One Christian legend behind the pink meaning was that this flower first
appeared on Earth as Jesus carried his cross. Carnations sprung up
from where the tears shed by the Virgin Mary fell. Hence, pink became a
symbol of a mother’s love, and is often worn on Mother’s Day.
Being a common global flower, the carnation has various other meanings
depending on the country. In the Netherlands, the white carnation is
worn in remembrance of veterans, and the resistance in World War II.

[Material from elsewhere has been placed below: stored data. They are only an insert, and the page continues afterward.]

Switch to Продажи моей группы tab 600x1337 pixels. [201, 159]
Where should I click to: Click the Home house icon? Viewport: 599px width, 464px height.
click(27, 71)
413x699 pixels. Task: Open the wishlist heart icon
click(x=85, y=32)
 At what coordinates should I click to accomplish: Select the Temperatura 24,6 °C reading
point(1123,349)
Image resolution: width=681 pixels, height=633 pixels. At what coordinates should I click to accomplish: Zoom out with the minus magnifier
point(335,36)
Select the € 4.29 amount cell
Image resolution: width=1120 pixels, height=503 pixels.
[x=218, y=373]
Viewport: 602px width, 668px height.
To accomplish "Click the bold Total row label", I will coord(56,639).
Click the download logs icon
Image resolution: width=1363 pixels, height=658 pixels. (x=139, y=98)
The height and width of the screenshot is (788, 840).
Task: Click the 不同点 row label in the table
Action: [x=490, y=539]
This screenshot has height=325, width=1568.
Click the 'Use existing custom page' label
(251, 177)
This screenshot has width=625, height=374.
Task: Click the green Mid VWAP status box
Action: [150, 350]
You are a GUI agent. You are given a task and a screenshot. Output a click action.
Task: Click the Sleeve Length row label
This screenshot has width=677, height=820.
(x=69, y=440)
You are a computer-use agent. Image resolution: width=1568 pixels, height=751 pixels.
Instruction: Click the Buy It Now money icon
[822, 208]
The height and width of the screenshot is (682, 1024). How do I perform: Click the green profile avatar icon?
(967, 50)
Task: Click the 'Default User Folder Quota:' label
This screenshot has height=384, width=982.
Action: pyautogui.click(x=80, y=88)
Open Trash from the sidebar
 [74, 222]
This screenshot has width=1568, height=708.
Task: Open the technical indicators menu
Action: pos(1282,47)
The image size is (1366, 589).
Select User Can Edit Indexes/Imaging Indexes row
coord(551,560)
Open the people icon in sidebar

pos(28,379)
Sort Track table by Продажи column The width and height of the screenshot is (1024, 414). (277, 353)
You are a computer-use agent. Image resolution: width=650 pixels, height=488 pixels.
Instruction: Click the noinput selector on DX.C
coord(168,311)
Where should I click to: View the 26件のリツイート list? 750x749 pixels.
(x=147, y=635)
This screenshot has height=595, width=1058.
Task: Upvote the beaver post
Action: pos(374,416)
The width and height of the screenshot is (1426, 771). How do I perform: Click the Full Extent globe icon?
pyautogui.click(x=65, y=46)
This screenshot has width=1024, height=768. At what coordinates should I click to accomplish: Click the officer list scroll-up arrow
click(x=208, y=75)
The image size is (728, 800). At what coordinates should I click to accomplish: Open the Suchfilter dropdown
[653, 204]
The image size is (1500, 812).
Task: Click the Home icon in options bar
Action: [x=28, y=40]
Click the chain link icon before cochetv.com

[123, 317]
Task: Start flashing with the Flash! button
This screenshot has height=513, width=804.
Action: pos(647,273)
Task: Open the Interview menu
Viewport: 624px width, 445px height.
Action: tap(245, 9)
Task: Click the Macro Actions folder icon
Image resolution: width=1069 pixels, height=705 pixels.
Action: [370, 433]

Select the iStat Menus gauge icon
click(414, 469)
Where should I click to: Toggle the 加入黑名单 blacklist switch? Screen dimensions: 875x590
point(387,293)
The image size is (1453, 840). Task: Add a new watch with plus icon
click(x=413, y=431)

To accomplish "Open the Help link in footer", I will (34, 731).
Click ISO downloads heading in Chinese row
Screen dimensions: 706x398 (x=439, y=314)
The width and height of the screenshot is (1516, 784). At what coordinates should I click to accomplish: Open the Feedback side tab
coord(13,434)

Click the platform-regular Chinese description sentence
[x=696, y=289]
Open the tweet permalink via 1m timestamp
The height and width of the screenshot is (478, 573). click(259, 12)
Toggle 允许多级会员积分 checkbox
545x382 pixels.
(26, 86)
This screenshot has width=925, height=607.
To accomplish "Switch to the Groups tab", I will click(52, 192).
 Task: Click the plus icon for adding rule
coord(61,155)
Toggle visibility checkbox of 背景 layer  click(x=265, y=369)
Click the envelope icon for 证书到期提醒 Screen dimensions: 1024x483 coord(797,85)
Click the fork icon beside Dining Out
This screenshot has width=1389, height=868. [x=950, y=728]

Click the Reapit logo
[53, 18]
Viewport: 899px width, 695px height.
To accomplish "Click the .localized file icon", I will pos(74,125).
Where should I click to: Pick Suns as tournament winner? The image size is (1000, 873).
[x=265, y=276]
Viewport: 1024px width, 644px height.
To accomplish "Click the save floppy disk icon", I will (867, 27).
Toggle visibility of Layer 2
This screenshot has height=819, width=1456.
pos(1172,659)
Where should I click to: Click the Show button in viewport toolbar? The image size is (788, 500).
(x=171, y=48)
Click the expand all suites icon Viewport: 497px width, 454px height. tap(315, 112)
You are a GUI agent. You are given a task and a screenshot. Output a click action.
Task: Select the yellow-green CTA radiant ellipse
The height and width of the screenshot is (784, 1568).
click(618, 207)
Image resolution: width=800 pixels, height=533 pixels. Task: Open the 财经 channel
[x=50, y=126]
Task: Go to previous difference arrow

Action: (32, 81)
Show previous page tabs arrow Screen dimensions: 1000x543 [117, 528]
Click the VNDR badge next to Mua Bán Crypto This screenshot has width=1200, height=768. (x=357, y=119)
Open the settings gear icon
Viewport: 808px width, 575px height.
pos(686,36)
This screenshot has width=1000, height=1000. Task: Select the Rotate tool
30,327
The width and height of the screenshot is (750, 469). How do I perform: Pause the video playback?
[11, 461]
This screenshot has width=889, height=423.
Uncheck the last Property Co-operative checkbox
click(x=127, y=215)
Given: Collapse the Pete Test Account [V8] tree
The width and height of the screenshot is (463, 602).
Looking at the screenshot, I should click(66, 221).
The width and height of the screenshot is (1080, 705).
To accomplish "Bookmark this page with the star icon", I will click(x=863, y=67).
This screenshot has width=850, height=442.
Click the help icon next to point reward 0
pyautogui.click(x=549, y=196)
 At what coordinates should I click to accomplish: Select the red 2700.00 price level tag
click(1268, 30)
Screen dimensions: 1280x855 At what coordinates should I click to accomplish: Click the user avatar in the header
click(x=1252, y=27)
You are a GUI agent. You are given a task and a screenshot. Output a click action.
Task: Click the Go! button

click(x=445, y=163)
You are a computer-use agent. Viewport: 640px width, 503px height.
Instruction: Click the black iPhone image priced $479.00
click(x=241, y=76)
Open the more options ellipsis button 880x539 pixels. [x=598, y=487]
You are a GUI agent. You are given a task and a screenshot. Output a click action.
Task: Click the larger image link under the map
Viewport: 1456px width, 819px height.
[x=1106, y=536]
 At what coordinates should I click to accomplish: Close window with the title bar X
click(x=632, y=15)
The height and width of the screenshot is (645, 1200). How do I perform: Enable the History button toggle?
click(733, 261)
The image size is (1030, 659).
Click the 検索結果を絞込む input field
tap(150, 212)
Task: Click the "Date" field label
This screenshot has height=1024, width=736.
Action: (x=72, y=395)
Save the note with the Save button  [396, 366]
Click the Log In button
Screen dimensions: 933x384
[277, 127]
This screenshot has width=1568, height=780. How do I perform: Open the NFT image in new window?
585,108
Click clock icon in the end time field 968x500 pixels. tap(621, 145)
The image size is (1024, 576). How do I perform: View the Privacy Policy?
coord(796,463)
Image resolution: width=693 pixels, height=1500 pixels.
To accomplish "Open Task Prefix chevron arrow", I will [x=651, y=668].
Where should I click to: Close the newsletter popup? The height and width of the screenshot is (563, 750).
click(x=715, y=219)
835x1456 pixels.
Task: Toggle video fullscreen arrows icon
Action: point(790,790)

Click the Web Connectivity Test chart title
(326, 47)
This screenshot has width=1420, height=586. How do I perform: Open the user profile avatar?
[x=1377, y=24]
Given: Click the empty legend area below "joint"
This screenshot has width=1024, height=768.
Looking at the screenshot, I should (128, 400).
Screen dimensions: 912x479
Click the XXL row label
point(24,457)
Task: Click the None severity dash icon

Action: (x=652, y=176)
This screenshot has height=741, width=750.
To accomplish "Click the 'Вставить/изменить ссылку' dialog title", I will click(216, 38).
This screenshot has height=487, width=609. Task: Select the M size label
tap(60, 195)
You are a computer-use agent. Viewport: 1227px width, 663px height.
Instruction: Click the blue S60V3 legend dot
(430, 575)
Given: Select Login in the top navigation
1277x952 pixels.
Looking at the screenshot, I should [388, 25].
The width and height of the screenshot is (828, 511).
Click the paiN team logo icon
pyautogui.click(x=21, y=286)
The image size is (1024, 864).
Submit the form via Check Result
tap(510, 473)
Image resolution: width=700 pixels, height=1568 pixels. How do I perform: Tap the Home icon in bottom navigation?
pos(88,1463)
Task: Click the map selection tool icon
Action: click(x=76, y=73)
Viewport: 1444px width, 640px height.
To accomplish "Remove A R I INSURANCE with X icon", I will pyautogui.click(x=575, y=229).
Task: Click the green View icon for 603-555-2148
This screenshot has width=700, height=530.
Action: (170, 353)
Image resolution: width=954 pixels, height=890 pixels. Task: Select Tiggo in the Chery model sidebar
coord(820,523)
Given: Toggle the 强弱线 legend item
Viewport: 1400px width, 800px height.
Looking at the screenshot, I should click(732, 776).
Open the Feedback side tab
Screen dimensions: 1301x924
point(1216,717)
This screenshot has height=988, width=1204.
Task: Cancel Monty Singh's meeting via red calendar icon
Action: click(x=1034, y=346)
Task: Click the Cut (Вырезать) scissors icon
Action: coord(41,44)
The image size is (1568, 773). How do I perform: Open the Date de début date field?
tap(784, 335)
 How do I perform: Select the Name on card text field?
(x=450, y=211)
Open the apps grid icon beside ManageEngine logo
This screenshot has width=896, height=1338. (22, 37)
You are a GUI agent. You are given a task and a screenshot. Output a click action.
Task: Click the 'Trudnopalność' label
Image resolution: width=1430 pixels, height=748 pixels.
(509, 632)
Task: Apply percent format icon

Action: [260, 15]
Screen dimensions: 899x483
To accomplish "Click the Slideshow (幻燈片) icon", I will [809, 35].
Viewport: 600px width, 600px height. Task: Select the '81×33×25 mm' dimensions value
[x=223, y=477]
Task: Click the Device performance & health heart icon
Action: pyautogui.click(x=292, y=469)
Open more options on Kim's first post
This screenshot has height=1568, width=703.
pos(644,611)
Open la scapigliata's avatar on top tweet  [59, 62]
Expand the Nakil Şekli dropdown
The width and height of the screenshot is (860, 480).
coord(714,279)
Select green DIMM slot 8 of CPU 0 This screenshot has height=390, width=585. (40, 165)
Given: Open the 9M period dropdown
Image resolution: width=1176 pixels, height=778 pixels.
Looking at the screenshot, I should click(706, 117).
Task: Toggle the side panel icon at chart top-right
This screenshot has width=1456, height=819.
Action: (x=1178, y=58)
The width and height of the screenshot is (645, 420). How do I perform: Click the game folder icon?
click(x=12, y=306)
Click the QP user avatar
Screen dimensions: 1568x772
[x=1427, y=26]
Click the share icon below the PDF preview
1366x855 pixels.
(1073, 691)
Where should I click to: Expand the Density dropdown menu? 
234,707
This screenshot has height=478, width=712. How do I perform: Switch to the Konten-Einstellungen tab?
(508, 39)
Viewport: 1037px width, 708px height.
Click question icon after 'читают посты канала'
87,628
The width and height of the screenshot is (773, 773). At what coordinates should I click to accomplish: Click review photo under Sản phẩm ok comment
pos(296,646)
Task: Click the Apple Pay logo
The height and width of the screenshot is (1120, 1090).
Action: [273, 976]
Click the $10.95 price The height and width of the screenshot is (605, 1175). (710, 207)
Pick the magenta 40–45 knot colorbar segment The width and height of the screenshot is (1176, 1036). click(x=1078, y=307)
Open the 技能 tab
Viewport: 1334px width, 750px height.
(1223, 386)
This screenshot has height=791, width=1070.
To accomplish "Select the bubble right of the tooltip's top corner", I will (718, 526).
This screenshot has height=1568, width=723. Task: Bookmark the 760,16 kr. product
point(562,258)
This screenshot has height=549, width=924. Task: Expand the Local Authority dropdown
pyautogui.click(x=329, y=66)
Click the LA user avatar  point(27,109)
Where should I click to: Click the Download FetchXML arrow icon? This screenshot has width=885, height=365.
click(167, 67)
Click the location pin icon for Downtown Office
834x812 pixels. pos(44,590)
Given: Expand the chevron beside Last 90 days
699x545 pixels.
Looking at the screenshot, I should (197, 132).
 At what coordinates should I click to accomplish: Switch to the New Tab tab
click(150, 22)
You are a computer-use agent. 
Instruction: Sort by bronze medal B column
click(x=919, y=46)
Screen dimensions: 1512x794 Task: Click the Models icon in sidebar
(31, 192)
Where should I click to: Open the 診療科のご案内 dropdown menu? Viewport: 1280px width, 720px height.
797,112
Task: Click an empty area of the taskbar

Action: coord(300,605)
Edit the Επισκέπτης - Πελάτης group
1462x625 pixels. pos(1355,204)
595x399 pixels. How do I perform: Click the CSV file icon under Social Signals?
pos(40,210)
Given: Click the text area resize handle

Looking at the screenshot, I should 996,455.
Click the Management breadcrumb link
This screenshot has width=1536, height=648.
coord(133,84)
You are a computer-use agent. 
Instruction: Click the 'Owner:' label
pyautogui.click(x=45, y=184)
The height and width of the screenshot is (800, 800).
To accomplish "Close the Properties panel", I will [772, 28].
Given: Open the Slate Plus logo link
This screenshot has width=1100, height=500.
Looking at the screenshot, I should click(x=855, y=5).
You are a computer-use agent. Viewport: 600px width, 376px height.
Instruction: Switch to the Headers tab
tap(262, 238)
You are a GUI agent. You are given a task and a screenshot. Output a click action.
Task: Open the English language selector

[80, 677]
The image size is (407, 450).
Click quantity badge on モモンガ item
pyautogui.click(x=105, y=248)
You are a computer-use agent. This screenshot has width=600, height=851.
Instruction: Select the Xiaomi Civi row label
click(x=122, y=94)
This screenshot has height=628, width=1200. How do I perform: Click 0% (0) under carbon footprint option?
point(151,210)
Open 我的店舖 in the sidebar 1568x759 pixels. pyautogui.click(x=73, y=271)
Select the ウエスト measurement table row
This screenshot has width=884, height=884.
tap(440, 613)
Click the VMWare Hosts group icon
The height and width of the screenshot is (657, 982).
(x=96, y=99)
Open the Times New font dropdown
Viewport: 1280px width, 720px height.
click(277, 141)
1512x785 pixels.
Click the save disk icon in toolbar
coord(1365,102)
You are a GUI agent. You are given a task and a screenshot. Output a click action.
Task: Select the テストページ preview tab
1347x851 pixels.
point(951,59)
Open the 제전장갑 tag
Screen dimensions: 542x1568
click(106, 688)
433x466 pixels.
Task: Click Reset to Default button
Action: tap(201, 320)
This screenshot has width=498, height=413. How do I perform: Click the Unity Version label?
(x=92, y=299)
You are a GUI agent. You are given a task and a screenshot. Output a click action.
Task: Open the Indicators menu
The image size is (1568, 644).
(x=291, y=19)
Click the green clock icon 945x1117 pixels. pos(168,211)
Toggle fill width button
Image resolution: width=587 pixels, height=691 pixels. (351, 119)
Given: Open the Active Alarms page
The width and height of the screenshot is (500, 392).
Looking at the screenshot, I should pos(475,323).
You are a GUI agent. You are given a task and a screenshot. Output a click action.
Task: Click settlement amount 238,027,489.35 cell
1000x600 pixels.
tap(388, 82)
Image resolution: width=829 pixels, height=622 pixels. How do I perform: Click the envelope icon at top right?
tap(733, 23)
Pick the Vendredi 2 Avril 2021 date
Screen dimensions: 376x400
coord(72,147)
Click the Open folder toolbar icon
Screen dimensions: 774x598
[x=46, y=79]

In Portugal, bright red carnations represent the 1974 military and civil
coup, which is often referred to as the Carnation Revolution since so many
were worn or put into muzzles at the end. Red carnations, similarly,
symbolize socialism and the labor movement, and have been worn on
International Workers’ Day (May Day).
You can create magic at home (a great project for children), changing white
flowers to other colors with the use of food coloring. Just add a few drops
to a glass of water, add the bloom stem (recut first before adding to the
water), and let it absorb the new color.
For a unique display, hang orbs or balls of carnations from the ceiling. You
will need a large ball of florists' foam (available from florists and craft
stores, these “bricks” hold lots of water and the stems). Tie several
blocks together, then shape them with a knife into the shape you
desire. Use ribbon or florists’ wire (a thin green wire) to hang the
ball. Soak the foam so it's nice and wet. Then cut the flower stems to about
one and one-half inches, and simply push the stems into the foam until the
ball is completely covered.
Carnations can last up to three weeks with the proper care. Keep them
out of direct sunlight, and away from cold drafts or heat sources such as
fireplaces, woodstoves, or forced-air heat vents. As with many cut
flowers, cool room temperatures (55 to 65 degrees) are ideal for longest
Use clean containers. You can disinfect vases with about one-quarter
teaspoon of bleach in a quart of water. Then rinse well. If you don’t like
working with bleach, a household disinfectant such as Lysol works well too
(equal parts with water).
If you have hard or soft water, buy some distilled water for your cut
carnations for longest life. Replace this water about every three
days, recutting a half-inch or so of stem off each time. Cut stems
under running water to keep air from getting into the stem openings and
clogging the water vessels. As with other cut flowers, make sure
leaves are removed that would be underwater. This keeps bacteria from
To further increase the carnation vase-life, you can add a floral
preservative. These may come in small packets with flower bouquets, or
you can buy this from florists. An alternative is to add one part
lemon-lime soda (the kind with sugar) to three parts water, plus a few drops
of bleach. This provides food for the flowers, and the bleach helps
keep bacteria from growing.
Whether it's yellow you want for a mid-winter boost, red for your valentine,
green for St. Patrick's Day, or even a combination like purple, green and
yellow for Mardi Gras, there are carnations for you.